You can’t fault Obama’s political instincts. He can count votes as well as anybody, and it’s clear that the 60 votes needed to overcome a Senate filibuster on a climate bill just aren’t there. Yet the president’s habit of leading from the rear is in part responsible for that. By using his considerable oratorical gifts to explain the reality of climate change and the urgency of taking action before it causes an environmental and economic catastrophe that would dwarf what’s happening in the Gulf of Mexico, Obama might be able to pressure some senators into his camp. Indeed, there is evidence that the public would back him.
Obama’s pollster Joel Benenson recently found that 63% of likely 2010 voters support charging energy companies for the carbon pollution released in electricity production or gasoline use. Another recent survey by Pew Research had strikingly similar results, with 66% of Americans supporting a bill that would put limits on greenhouse-gas pollution. And Stanford communications professor Jon Krosnick reported poll results in the New York Times earlier this month showing 76% approval for government limits on business’ greenhouse-gas emissions.
The problem with polls like these is that they also show that Americans are pretty clueless about what such carbon limits would entail. In Krosnick’s poll, large majorities opposed taxes on gasoline and electricity, while in the Pew poll, 68% favored expanded exploration and development of coal, oil and gas. It’s inconsistent to back carbon limits on businesses while opposing taxes on fossil fuels, because any scheme for pricing carbon will ultimately lead to higher prices for electricity and gasoline — in other words, it will have the effects of a tax, even if it’s a hidden one. That can be offset by refunding the taxes (or the proceeds from carbon auctions under a cap-and-trade system) to consumers, but there’s no practical way to avoid them. It’s equally silly to support expanded exploration for fossil fuels while trying to cut fossil-fuel emissions.

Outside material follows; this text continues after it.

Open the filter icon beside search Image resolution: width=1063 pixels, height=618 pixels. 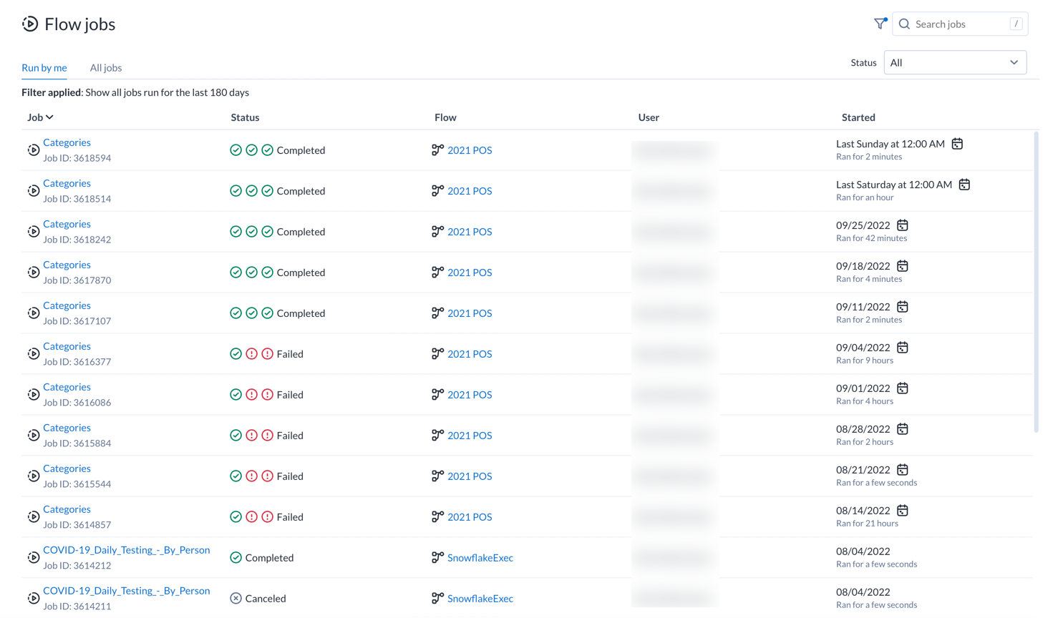tap(880, 24)
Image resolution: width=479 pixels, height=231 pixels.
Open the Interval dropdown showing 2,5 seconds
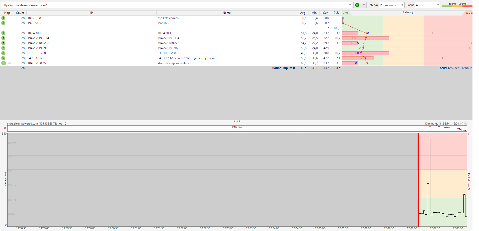391,5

What the polls really show is that Americans want the government to solve our energy problems, but don’t want to have to pay anything for the solution. That’s not unusual, and it doesn’t just apply to energy. It’s also probably unrealistic to expect Obama to reverse such entrenched attitudes. Yet we suspect that a concerted campaign to explain the scientific conclusions on climate, spell out the expected effects and clearly define the economic costs and benefits would win a lot of hearts and minds.
We don’t actually expect Obama to save the world single-handedly. But it would be nice if he’d make an effort.